(article du 5 mai 2002 importé de la V4 par gN)
En escalade artificielle, le grimpeur place différents points lui permettant de gravir une longueur donnée. Ces points retiennent au minimum le poids de son corps. La différence entre point de progression et point d'assurance réside dans cette notion de « au minimum », mais aussi dans la nature même du point.
Le point d'assurage
Le point d'assurage est un point qui, par définition, permet au grimpeur de s'assurer dans la longueur qu'il parcourt. Il s'agit de scellements, de spits, de pitons ou coinceurs résistant à un choc important lié à une chute du premier de cordée.
En escalade artificielle, il peut arriver que soit laissé en place certains points d'assurage, notamment dans les voies classiques ou les écoles d'artif. Néanmoins, on parle usuellement de points de progression pour tous les points placés par le grimpeur. Il est en effet difficile de connaître leurs résistances lorsque l'on effectue une longueur.
Le point de progression
Le point de progression est un point qui, par définition, ne serre au grimpeur qu'à progresser dans sa longueur. En cas de chute, ce point ne résiste pas à l'effort qu'il subit.
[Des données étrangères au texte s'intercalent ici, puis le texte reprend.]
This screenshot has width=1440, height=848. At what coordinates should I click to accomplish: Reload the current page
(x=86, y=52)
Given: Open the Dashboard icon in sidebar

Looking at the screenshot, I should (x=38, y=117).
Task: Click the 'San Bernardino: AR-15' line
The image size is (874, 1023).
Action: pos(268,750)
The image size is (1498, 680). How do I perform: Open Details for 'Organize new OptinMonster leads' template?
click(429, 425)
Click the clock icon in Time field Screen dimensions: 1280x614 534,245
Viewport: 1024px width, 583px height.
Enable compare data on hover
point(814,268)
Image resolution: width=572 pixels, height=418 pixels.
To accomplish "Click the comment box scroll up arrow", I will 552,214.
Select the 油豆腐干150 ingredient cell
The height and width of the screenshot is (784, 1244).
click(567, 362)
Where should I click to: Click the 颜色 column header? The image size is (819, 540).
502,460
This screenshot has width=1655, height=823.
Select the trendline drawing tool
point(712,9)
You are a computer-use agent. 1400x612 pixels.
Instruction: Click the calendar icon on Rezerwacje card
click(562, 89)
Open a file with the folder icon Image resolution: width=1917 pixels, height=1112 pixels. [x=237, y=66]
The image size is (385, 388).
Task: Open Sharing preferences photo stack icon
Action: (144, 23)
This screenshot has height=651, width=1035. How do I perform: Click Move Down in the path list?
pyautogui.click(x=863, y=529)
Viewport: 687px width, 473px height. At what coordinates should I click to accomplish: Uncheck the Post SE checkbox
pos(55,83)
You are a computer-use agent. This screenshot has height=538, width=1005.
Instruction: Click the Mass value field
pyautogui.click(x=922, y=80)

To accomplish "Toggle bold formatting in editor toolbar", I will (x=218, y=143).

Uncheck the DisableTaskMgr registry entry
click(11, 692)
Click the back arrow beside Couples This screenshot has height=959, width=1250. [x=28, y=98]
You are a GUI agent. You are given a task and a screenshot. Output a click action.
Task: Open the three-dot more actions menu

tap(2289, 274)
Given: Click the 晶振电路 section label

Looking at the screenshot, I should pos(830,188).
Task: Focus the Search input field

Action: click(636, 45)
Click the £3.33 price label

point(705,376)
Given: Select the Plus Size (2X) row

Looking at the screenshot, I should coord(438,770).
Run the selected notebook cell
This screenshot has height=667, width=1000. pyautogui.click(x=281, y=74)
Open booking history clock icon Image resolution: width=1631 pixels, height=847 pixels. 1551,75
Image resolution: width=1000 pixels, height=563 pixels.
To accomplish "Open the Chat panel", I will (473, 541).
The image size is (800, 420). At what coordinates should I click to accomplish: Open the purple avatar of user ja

Outre ces points « éjectables », on parle de points de progression pour tous les points qui sont ôtés à chaque pas d'artif : typiquement, les crochets à goutte d'eau.
Par point de progression, on entend donc : les crochets (cam hook compris), les copperheads, les plombs, les rurps ou birdbeak, les cales de bois, ainsi que tout piton ou coinceur (mécanique ou non) mal positionné ou pouvant s'extraire relativement facilement.